British viewers saw off the upstairs-dullstairs soap opera over Christmas, if not a long time before that, when it not so much jumped the shark as stopped the boat and shared a plate of kedgeree with it. There was a sense that, like Lord Grantham's faithful dog Isis, duty above all motivated those who stuck with it until the end.

Sure, the final episode got a decent 6.6 million viewers in Britain, but that wasn't enough to beat Sherlock or the Queen's Speech. It also marked a significant decline since the actually-quite-good early series, first broadcast in 2010, pulled in almost 10 million viewers.

But Americans, who watched the last episode on Sunday, never seemed to tire of the Granthams; they only grew to love them more. The biggest fans refer to themselves as "Abbots". Just shy of 10 million people tuned in on Sunday, one of the show's four biggest audiences, all of which have come during its final three series. It was nominated for 59 Emmy Awards. Fifty-nine!

Yet watching isn't enough for many. A Scottish castle reports this week that demand has surged among wealthy Americans for its Downton experience holidays. For £3,000 a day, there is as much interest at Dundas Castle in the "downstairs" deal, with its butler tutorials, as the more leisurely pursuits offered upstairs.

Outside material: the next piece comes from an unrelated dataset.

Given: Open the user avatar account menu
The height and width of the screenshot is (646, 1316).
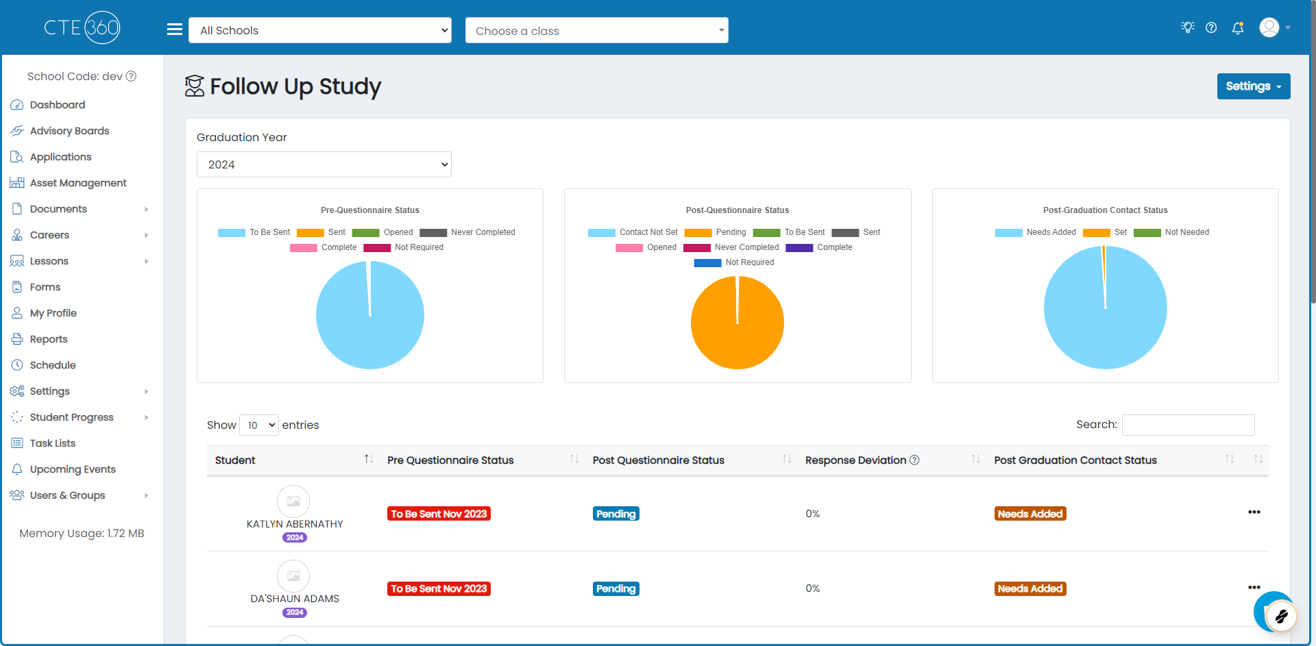Looking at the screenshot, I should pyautogui.click(x=1275, y=27).
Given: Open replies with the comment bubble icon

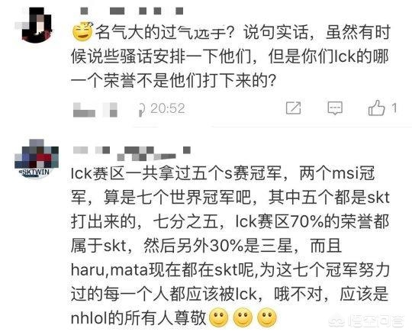Looking at the screenshot, I should pyautogui.click(x=335, y=108).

The end of the series in the States has also triggered an unlikely rash of thoughtful commentary. A writer at the Vulture blog wondered if Downton's origins not long after the financial crisis "enabled us to feel better about the 21st century's increasingly wide gap between rich and poor by watching how symbiotically [they] co-existed." Hmm. The piece also noted the way Americans enjoy "poking fun at the absurdity and veddy Britishness of it all".

Sophie McShera as Daisy Mason in Downton Abbey
Sophie McShera as Daisy Mason in Downton Abbey (Carnival Films)

All of which pleases Lord Fellowes, Downton's veddy rich creator. "The American reaction has been incredibly heartening," he tells The Independent. "When they love something they love it, and that's not always the English way, although it seems a bit hard to have to pay money to work below stairs."

It may be that the sort of cynicism displayed on this page doesn't translate. It took James Fenton, the British writer based in New York, to issue one of the biggest Downton takedowns. In 2013 in the New York Review of Books, he described the show as "a large sentimental contraption". Simon Schama, another Brit in New York, went further. Writing for Newsweek, the historian dismissed Downton as "cultural necrophilia", a "servile soap opera" and a "steaming, silvered tureen of snobbery".

Above all else, the "veddy British" thing explains much the Downton's American appeal
Above all else, the "veddy British" thing explains much the Downton's American appeal (ITV)

Don't tell that to Lorraine Simpson, an American travel agent and the proud owner of downtonfanclub.com. On Sunday, she and her friends dressed up for a screening of the last episode at a theatre in Buffalo, New York. "It was really quite emotional," she reports. "I even tear up now writing this to you as it is the end of an era. I went home and watched it over again, still crying… My dream is one day to meet Julian Fellowes and kiss him on the cheek for bringing me so much Joy!"

At her house in Niagara, built in 1929 ("this is very old here – lol"), Simpson, 52, offers lower-key Downton experiences. Later this year she will take a group on a Downton tour of England, climaxing with tea at Highclere Castle, which lends its exterior to the show. "We all can relate to at least one character and watch over and over to laugh at the funny way they speak," she says, concluding that, above all else, the "veddy British" thing explains much the Downton's American appeal. "'Golly!', said by Lord Grantham in the final episode, got a huge roar of laughter in the live audience of the final screening. The mannerisms and especially ANYTHING that the Dowager says we love!"